**To do**.
When you reach the line with "Viewport: 717px width, 488px height." in the data below, begin printing lines exactly, and stop once the line with "This screenshot has width=1100, height=661." has been printed.

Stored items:
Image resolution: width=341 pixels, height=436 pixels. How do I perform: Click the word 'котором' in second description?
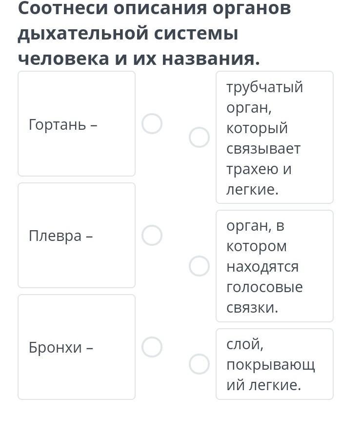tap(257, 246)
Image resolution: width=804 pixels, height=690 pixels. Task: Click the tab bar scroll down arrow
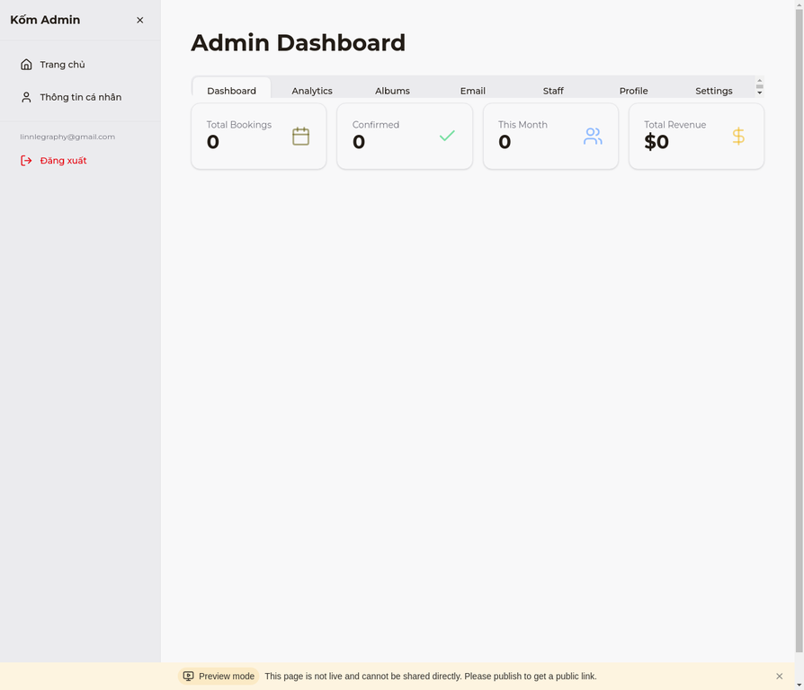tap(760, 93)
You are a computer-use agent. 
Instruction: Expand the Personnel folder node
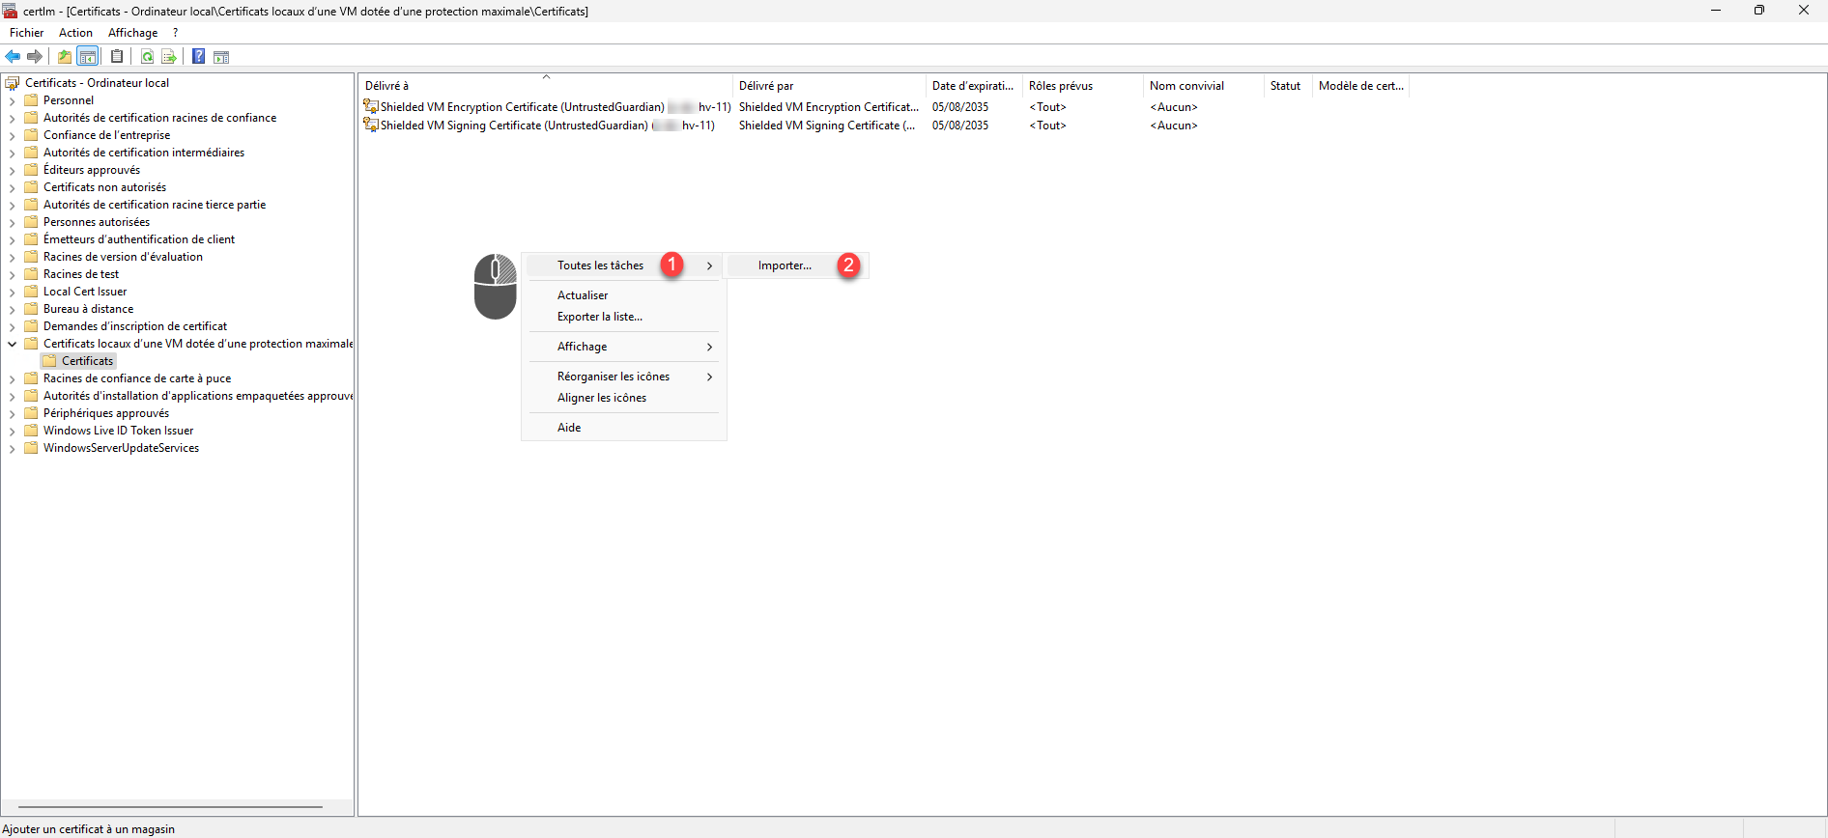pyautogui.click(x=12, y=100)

---

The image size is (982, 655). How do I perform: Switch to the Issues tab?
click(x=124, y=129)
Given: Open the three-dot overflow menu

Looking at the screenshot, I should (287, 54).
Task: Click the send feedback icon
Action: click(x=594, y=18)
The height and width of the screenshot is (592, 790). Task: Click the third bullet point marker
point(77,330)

---

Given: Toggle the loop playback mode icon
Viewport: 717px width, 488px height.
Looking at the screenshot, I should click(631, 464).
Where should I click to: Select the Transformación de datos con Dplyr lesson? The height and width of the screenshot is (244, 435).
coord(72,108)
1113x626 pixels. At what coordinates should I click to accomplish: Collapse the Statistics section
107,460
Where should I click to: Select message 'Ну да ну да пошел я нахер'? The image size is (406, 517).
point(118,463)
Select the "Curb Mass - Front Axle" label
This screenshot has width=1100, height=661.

**Task solution**.
Viewport: 717px width, 488px height.
Looking at the screenshot, I should click(631, 464).
Where should I click to: Select the Transformación de datos con Dplyr lesson? The height and width of the screenshot is (244, 435).
coord(72,108)
1113x626 pixels. At what coordinates should I click to accomplish: Collapse the Statistics section
107,460
Where should I click to: Select message 'Ну да ну да пошел я нахер'? The image size is (406, 517).
point(118,463)
Select the "Curb Mass - Front Axle" label
This screenshot has width=1100, height=661.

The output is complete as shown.